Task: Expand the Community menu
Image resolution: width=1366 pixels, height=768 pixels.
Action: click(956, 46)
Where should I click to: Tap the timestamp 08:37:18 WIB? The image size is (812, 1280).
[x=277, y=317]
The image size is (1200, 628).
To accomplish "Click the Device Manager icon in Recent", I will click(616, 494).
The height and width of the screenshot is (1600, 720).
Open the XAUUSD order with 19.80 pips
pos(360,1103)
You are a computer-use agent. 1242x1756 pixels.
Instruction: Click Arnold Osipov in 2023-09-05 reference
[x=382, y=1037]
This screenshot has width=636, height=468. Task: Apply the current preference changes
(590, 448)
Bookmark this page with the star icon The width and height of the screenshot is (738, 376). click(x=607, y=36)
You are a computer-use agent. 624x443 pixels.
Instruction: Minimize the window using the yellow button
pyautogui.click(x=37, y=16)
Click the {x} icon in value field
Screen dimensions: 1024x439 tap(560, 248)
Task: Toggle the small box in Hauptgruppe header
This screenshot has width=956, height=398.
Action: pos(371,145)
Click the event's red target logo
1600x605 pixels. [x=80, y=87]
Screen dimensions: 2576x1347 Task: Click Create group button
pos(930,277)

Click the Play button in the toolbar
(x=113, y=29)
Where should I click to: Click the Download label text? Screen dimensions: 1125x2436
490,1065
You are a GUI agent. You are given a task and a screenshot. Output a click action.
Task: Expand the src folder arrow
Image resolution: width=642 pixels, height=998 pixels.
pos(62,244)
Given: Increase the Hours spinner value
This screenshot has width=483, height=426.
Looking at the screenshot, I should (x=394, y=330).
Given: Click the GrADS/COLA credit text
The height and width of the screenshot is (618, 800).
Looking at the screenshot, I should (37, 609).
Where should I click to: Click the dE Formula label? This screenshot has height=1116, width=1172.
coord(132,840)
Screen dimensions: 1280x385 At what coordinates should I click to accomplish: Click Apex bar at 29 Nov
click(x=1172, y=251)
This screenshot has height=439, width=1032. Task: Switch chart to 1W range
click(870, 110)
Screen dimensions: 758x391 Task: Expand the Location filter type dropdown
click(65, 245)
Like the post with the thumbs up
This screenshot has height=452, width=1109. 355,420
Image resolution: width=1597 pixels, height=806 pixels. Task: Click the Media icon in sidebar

################

Activity: If a line in the material above contains "agent", show that line.

Worked solution:
You are a computer-use agent. 1242x1756 pixels.
You are a computer-use agent. 624x443 pixels.
You are a GUI agent. You are given a task and a screenshot. Output a click action.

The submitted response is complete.